> TEXT SEGMENT:
-----

During the on-site audit, team members toured and inspected the Detention Center and its records to determine whether the facility was in compliance with approximately 80 mandated standards addressing security and inmate control, inmate safety, inmate food services, inmate housing and sanitation, inmate rights, classification, hearings and administrative record-keeping and training.

To be found compliant, the facility had to prove “routine and consistent implementation” of every standard since the previous MCCS audit. Auditors determined compliance through inspection of the facility, interviews with employees and inmates, and inspection of facility records.

“In all the areas we looked at, record-keeping was exceptional,” said Ernestine DeVance, MCCS staff member and audit team leader. “You are doing an excellent job and you should be commended.”

Warden Aiello, in a post-audit meeting April 16, thanked each of his staff members for their “outstanding efforts.”

“To have MCCS come in and recognize us not only as individuals, but what we have accomplished as a team, is an honor,” Aiello said. “We are a team, and if it were not for the efforts of the entire team, there would not be 100 percent compliance.”

Established in 1980, the MCCS conducts regular formal audits of every state, local and private adult correctional facility to determine compliance with Department of Public Safety and Correctional Services standards for public health, safety and welfare. If the audit process uncovers any deficiencies, Commission members suggest corrective action plans and provide technical assistance as needed to facility officials, who then have approximately six months within which to correct the deficiency and document compliance.

For the first time in the history of the Harford County Detention Center, the MCCS audit team found the facility to be “in total compliance” (on site) with every MCCS standard, with absolutely no remedial action necessary.

Audit team members made the announcement to Detention Center personnel at a post-audit meeting, where they praised staff members for their cooperation, dedication, and professionalism.

DeVance commended Warden Aiello and the entire Detention Center staff for their continuing efforts in ensuring that the Harford County Detention Center maintains the highest standards for its employees and inmates.

“Others [correctional officials] say, ‘We have an old jail. What can you do with an old jail?’” DeVance said. “I’m going to recommend they come to Harford County and see what you can do with an old jail.”

-----

> DATA EXCERPTS:

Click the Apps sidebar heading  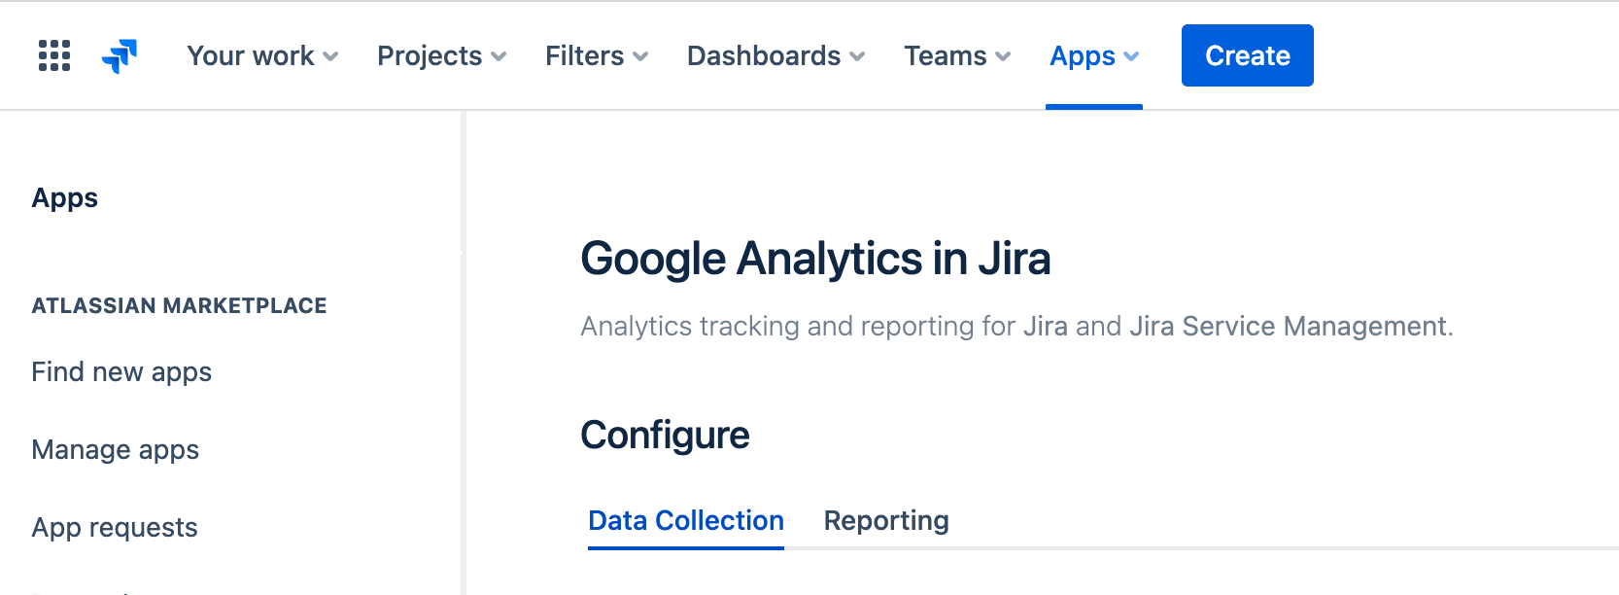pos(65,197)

-----

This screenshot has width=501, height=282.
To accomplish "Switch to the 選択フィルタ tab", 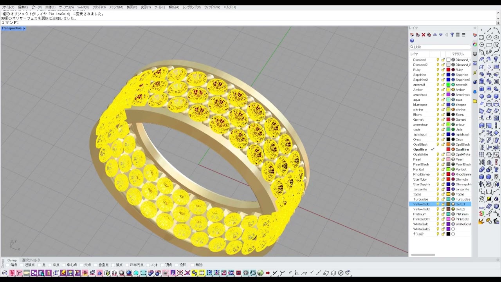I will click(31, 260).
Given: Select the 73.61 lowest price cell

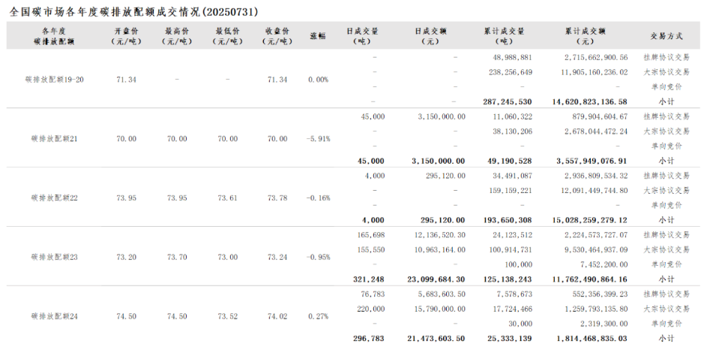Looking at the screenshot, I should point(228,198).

-----

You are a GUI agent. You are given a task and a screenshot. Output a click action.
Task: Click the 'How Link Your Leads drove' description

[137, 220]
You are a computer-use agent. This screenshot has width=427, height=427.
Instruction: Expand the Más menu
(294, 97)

-----

> PROBLEM SET:
A – In the detention center audit article, in what year was the MCCS established?
B – Using the detention center audit article, explain why Warden Aiello credited the whole staff for the audit result.
C – Go on with the detention center audit article, picking up after its final sentence.
The material has no connection to the detention center audit article.

> ANSWER SET:
A – 1980.

B – Aiello said the detention center works as a team. He said the facility would not have reached 100 percent compliance without the efforts of the entire team.

C –
DeVance also commended Standards Manager Christy Royster for the “outstanding job” she did in managing the preparation for the audit. Formerly Program Director for the Harford County Detention Center, Royster was promoted to the position of Accreditation and Standards Manager in July 2003. This MCCS audit was the first audit completed under Royster’s direction.

“It makes me proud to say we achieved 100% compliance on-site for the first time ever,” Royster said. “This would not have been possible without the efforts of this entire staff. I am very proud of every one of them.”

In August 2003, an auditing team from the American Correctional Association (ACA) inspected the Harford County Detention Center and found it to be in 100 percent compliance with all mandated standards and nearly 95 percent compliance of all applicable non-mandatory standards.

Unlike the MCCS audit, the ACA auditing process is entirely voluntary. The Detention Center undergoes this rigorous accreditation process voluntarily as a way to ensure that the facility is in compliance with nationally accepted standards and to demonstrate to the community that the facility is operating at acceptable professional levels.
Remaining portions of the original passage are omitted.